Buterin picks up ideas that have been widespread in cybernetics for decades, and how those ideas find expression in science fiction. He describes a distributed organization (DO) as "an organization that automates existing processes with a set of smart contracts. A distributed organization is not a hierarchical structure governed by a group of humans interacting in person, nor is it property controlled through a legal system, but An interaction performed by a group of humans according to a protocol specified in code and executed on a blockchain. A distributed organization may or may not use the legal system to protect its physical property, but even with such operations, This use is also secondary.” He proposes that in “a distributed organization (DO), humans are the ones who make the decisions; whereas a distributed autonomous organization (DAO) makes decisions for itself. In a DAO, Collusion attacks are treated as a bug, and in a DO, it's a feature."
"The Internet allows us to create distributed corporations, where these automata exist entirely as a distributed network on the Internet, performing computations on thousands of servers, keeping them 'alive'". These distributed corporations possess "two abilities: the ability to think and the ability to maintain capital, which is theoretically all that an economic entity needs to survive in the marketplace, provided that its ideas and capital allow it to create But there is still a major challenge in practice: how to actually interact with the world around you.” Buterin introduced the oracle problem of how DAO obtains external data. . He also said: "Computer software is increasingly becoming one of the most important building blocks of our modern world, but until now, the exploration of this field has focused on two aspects: artificial intelligence, that is, software that works purely on its own; The software tools that work under them. The question is: Is there something in between? If so, it's something like the idea that software guides humans, i.e. distributed autonomous corporations." (Bitcoin Magazine, 2013)

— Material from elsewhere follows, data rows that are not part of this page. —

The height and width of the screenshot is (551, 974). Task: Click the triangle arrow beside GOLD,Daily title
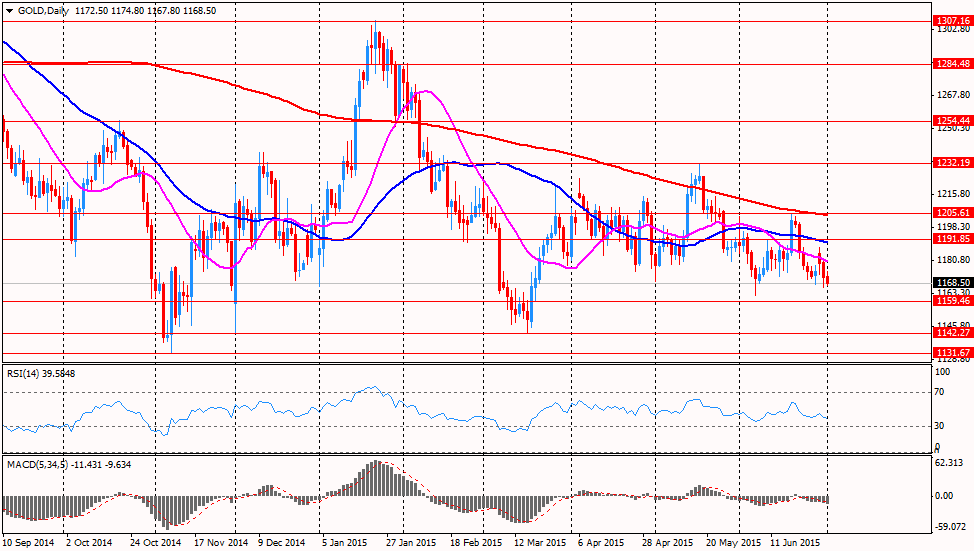[8, 10]
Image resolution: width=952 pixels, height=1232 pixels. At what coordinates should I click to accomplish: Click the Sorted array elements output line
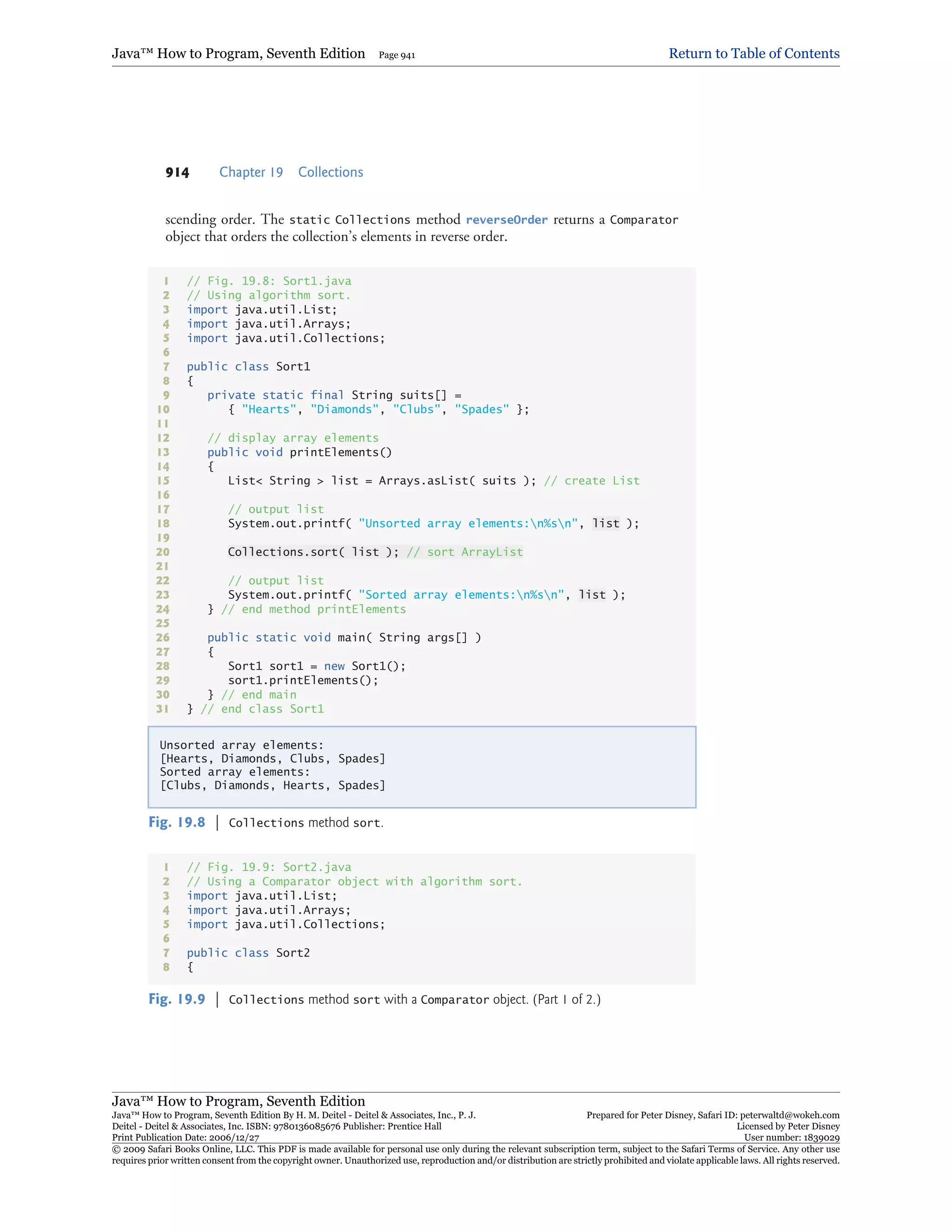point(235,772)
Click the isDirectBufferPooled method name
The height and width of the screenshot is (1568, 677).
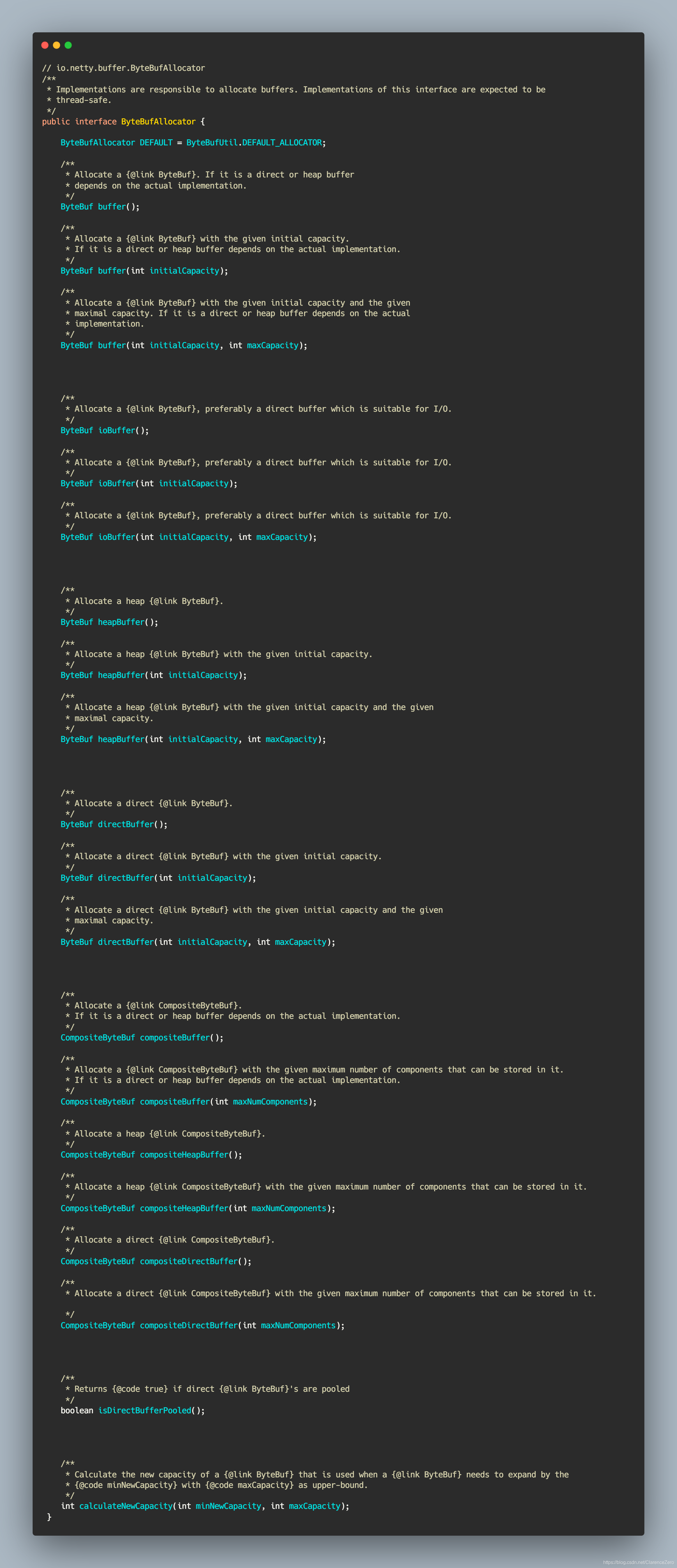145,1410
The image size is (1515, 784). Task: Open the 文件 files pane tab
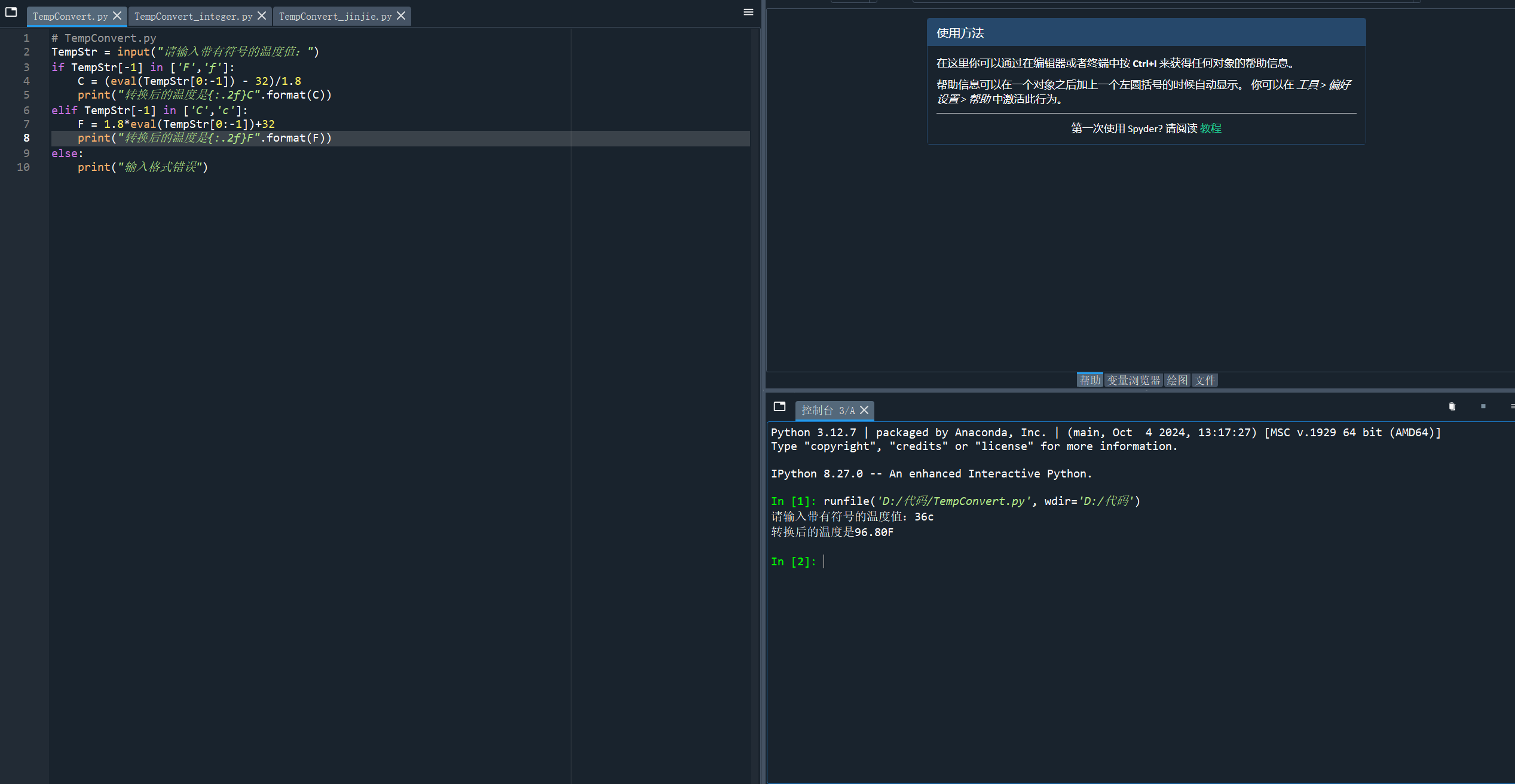[x=1205, y=380]
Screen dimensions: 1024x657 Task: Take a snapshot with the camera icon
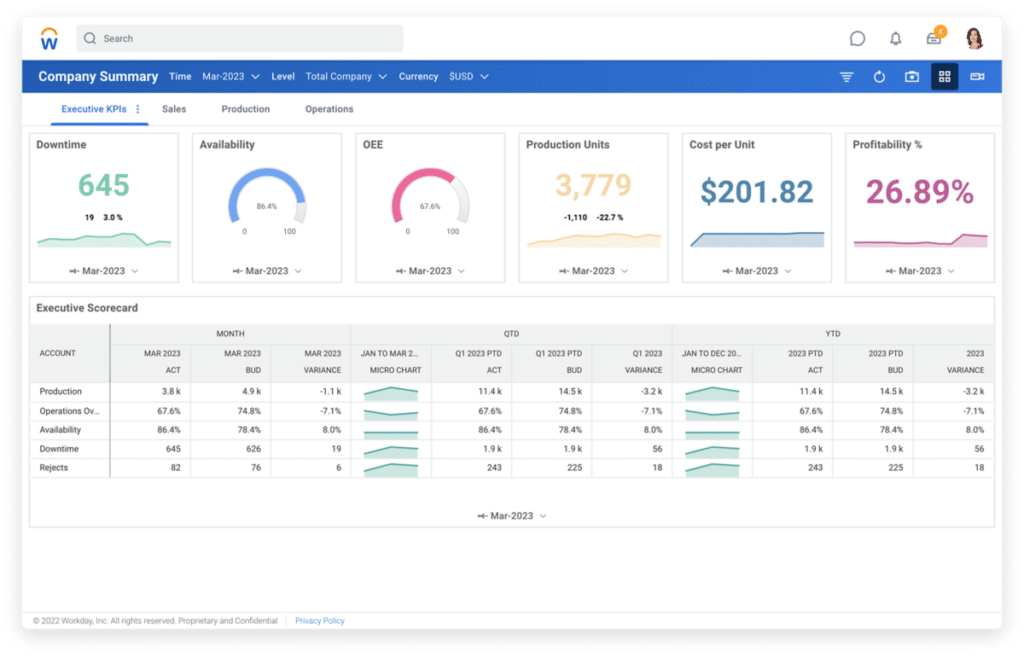(x=912, y=77)
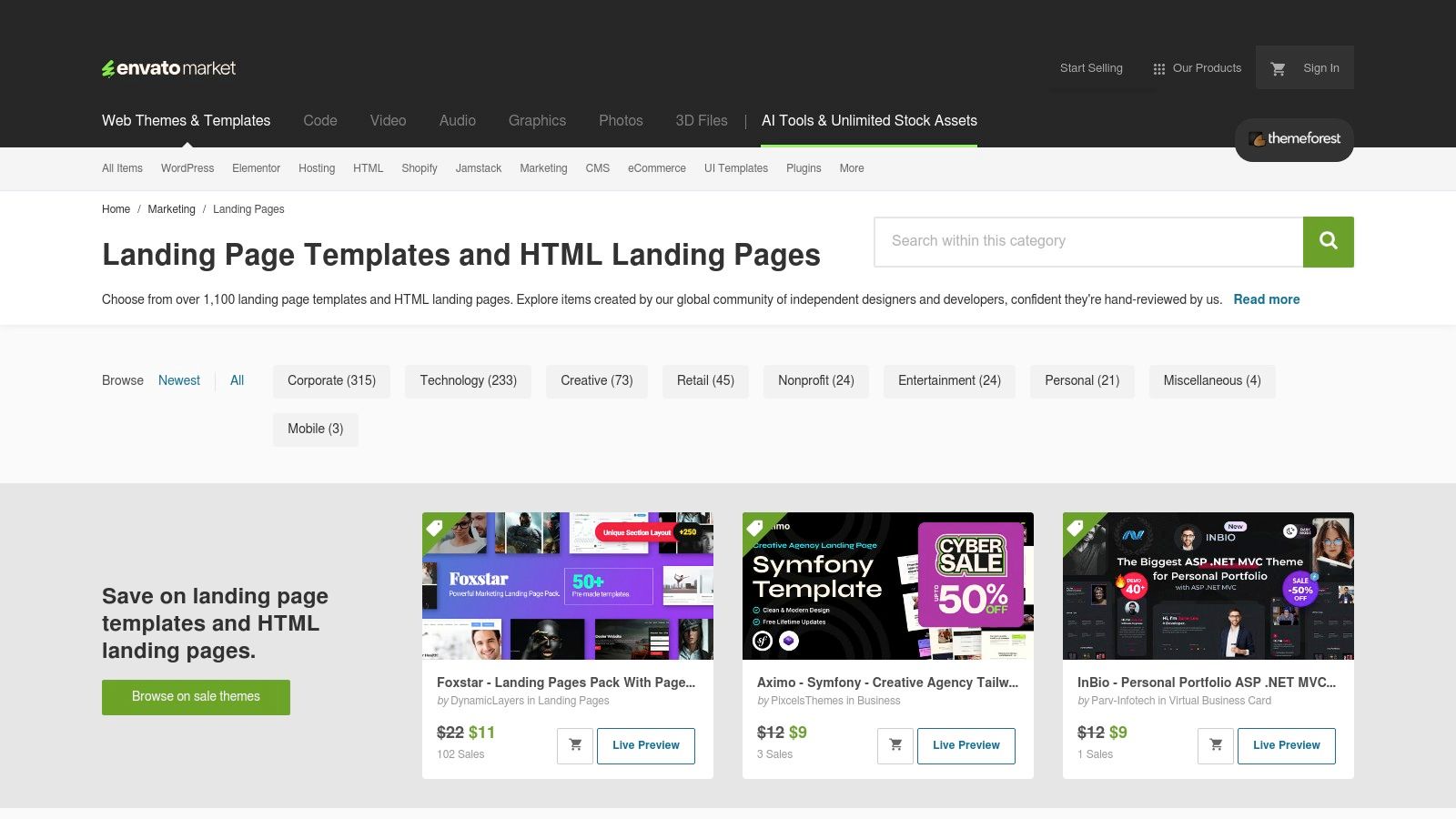Add InBio portfolio theme to cart

(x=1215, y=744)
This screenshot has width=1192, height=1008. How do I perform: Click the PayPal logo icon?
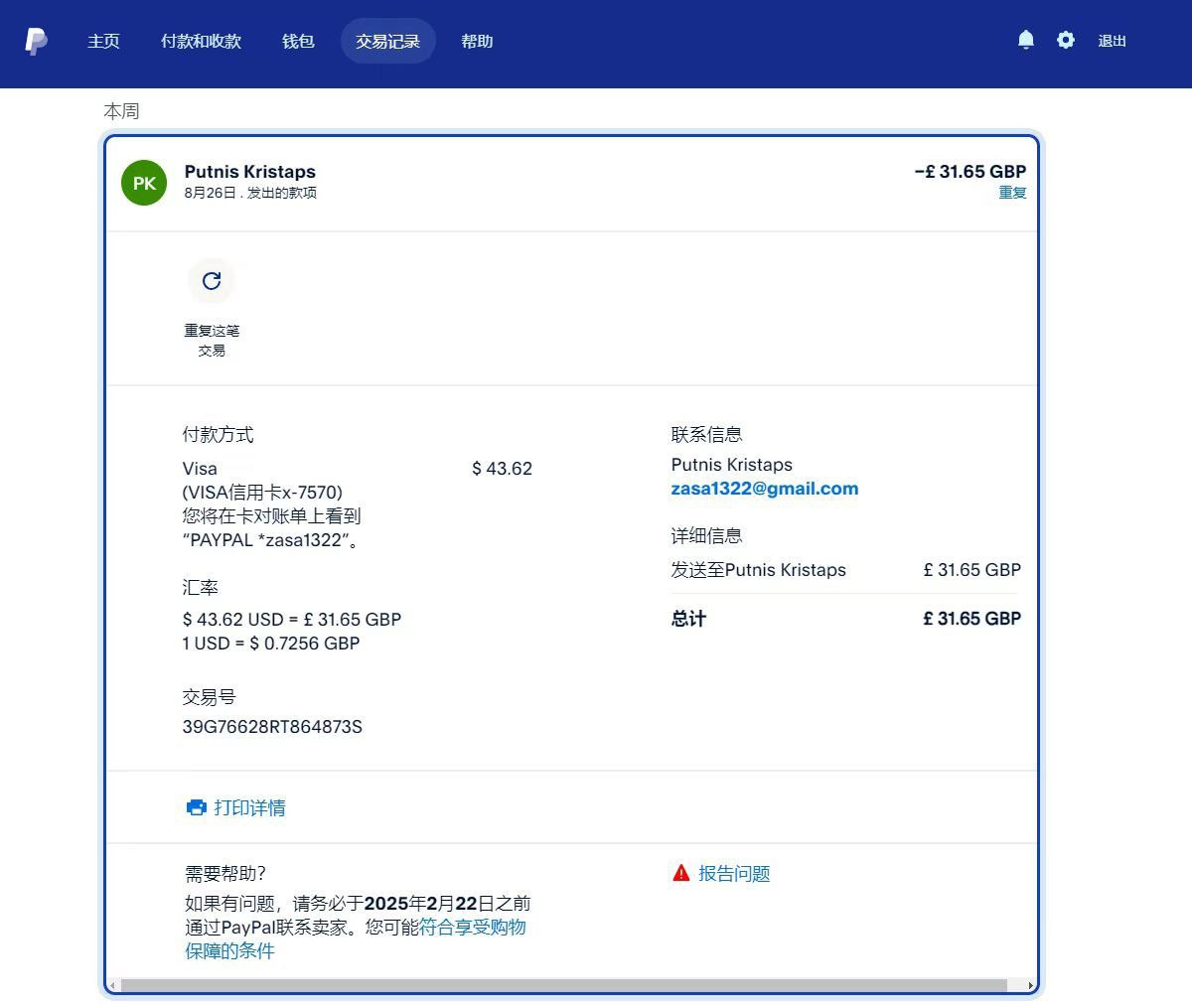36,41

In short, Buterin articulates a vision of a world where cyber-physical systems (CPS) are not mere collections of automated components overseen by humans, but rather the embodiment of institutional autonomy and an emerging collective intelligence. Importantly, this vision stands in stark contrast to the state- and corporate-sponsored surveillance superstructures that centrally funded and deployed advanced AI technologies as primary applications: surveillance capitalism in the West, as well as Soviet Cybernetics is the reincarnation of reincarnation incarnated by advanced technology in the East.